もともとアネッサは、スピードで相手を圧倒するタイプなので、そう簡単には相手に攻撃させる隙は作らないのだ。
セイヤもそれはこれまでの経験でしっかりと叩き込まれているので、特に焦ることなくアネッサからの攻撃を受け流していった。
激しいアネッサの攻撃にあっているセイヤだが、いつまでもその攻撃が続くわけではない。
二十秒ほどアネッサからの攻撃を耐えきったセイヤは、ついに反撃の隙を見つけて攻撃に転じることができた。
といっても、アネッサが防御に弱いというわけではなく、あっさりとその攻撃は躱された。
セイヤもその攻撃が決まるなんてことは欠片も考えていなかったので、すぐに次の攻撃を繰り出し始めた。
二度ほど攻守を入れ替えて、激しい打ち合いが続いていたが、不意にその攻撃が止まった。
「そろそろいいかい?」
不意にそんなことを言ってきたアネッサに、セイヤも疑問に思うことなく頷いた。
「勿論、いつでも構いませんよ」
セイヤがそう答えると、アネッサは見る者が見れば凶悪といわれそうな笑みを浮かべて、再びセイヤに向かっていった。

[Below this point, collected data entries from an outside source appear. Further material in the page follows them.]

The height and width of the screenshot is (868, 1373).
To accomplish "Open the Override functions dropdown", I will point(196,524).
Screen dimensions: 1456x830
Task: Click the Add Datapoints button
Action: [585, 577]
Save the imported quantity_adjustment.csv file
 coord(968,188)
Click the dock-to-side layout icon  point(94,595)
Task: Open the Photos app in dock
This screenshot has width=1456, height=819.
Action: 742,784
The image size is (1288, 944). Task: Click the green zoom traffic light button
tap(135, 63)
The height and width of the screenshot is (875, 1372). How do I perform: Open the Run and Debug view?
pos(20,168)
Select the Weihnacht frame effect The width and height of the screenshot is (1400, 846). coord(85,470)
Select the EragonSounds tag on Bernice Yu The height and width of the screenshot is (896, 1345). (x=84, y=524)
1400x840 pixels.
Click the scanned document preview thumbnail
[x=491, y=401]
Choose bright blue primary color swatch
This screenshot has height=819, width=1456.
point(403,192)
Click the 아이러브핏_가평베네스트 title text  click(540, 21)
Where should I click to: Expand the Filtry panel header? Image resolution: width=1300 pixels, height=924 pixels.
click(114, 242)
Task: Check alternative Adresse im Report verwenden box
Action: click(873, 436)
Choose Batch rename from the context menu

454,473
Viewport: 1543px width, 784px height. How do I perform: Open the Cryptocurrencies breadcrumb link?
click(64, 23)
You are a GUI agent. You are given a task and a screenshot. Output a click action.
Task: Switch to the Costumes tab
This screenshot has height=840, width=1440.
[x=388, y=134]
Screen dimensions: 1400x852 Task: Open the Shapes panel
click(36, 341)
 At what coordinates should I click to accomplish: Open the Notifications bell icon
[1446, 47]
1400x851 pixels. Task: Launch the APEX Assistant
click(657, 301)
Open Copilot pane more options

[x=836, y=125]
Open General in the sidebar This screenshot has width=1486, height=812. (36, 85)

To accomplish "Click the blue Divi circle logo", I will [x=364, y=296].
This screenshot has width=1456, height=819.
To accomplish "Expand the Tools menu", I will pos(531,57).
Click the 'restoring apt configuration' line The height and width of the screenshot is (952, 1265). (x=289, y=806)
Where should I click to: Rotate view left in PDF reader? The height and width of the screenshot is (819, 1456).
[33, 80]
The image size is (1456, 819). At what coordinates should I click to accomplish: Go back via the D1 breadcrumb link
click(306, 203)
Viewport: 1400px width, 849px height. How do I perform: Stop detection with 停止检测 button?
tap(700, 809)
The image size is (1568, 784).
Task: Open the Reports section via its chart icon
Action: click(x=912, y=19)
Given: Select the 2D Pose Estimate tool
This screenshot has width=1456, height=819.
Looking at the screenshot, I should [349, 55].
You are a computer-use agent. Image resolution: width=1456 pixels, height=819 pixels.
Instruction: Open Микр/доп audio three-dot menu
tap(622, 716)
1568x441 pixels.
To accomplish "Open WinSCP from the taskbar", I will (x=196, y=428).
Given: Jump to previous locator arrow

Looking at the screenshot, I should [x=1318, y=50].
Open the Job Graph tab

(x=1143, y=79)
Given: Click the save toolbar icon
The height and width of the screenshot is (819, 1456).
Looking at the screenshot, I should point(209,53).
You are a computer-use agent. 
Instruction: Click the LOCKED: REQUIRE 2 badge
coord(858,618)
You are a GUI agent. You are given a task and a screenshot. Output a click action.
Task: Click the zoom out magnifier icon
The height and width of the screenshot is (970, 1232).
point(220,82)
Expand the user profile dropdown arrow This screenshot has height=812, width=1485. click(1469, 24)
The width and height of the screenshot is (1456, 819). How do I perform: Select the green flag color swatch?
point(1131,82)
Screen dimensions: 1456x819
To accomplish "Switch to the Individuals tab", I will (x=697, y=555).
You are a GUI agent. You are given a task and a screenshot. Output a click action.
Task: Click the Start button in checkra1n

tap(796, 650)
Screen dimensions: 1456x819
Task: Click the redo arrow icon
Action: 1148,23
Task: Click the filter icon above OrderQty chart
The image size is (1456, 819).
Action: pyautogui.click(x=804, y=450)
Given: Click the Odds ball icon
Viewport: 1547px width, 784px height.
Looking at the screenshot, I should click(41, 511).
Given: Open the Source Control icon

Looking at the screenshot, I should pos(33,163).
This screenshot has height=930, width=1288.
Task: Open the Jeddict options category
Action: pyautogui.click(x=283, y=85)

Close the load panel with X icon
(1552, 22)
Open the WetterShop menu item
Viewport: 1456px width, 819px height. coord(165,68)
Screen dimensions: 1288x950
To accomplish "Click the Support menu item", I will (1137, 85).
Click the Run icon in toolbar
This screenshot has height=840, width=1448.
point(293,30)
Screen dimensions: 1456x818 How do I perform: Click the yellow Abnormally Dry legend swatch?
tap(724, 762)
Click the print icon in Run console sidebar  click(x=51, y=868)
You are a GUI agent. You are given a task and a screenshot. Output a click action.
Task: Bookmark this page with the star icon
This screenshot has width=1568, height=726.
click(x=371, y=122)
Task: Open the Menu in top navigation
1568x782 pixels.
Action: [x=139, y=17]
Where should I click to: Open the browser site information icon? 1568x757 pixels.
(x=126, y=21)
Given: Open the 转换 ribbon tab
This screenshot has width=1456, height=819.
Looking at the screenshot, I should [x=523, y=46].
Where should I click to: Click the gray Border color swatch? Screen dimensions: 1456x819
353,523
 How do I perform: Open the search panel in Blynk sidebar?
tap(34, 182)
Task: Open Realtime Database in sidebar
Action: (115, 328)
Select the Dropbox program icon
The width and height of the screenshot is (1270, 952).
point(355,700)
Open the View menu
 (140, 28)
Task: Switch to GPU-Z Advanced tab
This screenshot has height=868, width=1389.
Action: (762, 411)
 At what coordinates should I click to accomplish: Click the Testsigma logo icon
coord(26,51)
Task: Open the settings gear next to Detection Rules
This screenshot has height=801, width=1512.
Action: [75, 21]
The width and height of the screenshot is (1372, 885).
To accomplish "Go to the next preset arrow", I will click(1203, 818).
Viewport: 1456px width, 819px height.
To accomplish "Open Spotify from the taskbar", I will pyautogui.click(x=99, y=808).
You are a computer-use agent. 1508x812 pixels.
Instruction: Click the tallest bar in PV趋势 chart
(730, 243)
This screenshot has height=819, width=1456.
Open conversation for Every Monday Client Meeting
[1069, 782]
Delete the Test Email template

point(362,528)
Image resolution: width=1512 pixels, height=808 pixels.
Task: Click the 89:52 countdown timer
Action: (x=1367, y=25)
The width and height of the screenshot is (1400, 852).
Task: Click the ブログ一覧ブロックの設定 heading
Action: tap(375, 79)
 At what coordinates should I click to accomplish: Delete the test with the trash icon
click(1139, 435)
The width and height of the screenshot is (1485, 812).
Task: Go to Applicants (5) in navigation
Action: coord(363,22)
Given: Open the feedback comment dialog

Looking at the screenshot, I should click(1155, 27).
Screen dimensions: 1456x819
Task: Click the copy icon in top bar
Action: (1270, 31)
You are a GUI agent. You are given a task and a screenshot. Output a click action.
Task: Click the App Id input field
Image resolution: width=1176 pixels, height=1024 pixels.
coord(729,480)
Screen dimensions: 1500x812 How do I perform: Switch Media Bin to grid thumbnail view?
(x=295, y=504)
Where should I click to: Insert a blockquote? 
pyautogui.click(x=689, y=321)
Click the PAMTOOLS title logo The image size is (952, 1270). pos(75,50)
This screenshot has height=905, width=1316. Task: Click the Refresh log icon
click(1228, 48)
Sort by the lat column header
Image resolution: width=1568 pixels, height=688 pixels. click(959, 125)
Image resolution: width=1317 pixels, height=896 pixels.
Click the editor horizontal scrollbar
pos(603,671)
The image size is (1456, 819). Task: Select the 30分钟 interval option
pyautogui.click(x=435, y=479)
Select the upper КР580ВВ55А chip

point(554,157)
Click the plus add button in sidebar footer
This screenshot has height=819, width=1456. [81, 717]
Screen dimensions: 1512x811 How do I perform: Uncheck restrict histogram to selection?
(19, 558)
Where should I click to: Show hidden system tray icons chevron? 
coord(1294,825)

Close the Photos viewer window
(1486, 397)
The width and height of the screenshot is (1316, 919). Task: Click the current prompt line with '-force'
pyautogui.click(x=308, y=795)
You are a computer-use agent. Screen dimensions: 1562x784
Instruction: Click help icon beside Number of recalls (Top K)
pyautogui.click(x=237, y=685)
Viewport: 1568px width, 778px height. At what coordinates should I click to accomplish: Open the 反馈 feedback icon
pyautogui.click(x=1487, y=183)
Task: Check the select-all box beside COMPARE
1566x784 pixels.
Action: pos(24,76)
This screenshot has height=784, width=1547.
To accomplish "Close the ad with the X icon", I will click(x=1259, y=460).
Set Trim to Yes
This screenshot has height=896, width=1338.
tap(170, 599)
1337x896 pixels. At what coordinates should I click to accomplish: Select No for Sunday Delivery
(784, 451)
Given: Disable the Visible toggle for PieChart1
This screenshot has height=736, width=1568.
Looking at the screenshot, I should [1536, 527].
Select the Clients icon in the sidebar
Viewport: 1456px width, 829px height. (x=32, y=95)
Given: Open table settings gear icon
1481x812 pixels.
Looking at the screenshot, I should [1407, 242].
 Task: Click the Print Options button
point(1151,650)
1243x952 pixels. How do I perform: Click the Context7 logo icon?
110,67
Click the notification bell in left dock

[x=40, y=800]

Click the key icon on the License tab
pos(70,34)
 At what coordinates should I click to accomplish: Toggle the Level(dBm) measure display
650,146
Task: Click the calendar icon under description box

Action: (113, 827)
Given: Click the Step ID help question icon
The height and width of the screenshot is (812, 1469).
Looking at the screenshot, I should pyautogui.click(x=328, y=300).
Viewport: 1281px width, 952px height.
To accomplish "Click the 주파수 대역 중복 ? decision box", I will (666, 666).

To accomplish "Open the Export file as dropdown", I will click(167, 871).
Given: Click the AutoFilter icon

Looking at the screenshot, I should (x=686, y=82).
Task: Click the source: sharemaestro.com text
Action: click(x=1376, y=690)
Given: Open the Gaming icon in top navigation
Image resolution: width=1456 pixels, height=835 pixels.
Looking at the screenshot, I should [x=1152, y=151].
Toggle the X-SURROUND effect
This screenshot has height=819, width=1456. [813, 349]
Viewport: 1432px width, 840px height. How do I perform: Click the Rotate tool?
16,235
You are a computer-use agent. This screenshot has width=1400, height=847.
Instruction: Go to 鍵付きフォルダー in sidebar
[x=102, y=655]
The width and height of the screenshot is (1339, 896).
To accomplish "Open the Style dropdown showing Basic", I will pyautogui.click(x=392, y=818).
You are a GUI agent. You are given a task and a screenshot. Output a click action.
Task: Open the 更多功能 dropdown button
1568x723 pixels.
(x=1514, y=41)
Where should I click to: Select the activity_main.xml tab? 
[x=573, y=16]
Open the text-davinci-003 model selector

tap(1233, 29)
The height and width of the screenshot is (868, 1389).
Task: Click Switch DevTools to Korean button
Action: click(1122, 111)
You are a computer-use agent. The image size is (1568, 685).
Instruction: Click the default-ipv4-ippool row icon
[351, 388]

そのアネッサの動きは、今までとはまったく違うものだった。
まるで、先ほどまでの動きはただの準備運動だと言わんばかりだ。
ただ、セイヤもアネッサの動きにしっかりとついて行っている。
元々何度も模擬戦を繰り返してきたセイヤは、アネッサがこれほどの動きができることをきちんと把握していたのだ。
普通に考えれば、ただの人ができるような動きではないのだが、生憎アネッサはただの人ではない。
一流の仲間入りをしていた傭兵団の副団長を務めるほどの腕があるのだ。
一方で、セイヤはアネッサがどうしてこれほどの動きができるのかを、きちんと考察できていた。
ついでにいえば、いまのセイヤはアネッサと同じ方法を使って動きに転化している。
簡単にいえば、セイヤとアネッサは、魔法の内気法を使って身体能力を強化しているのだ。
ちなみに、アネッサは自分が魔法を使っているなんてことは、まったく考えてもいない。
いまのような動きができるようになるということは、一流になったことの証なので、どちらかといえば魔法なんていう曖昧なものではなく、技術の一種だと考えている。
他の一流と呼ばれる者たちも、同じような認識だろう。
セイヤがこのことに気付いたのは他者の魔力が視れるようになってからのことだが、敢えてそのことは誰にも言っていない。
内気法も魔法の一種であることには変わりはないので、いまはまだ公表するには早いと考えているのであった。
気付かないうちに魔法を使っていたアネッサでした。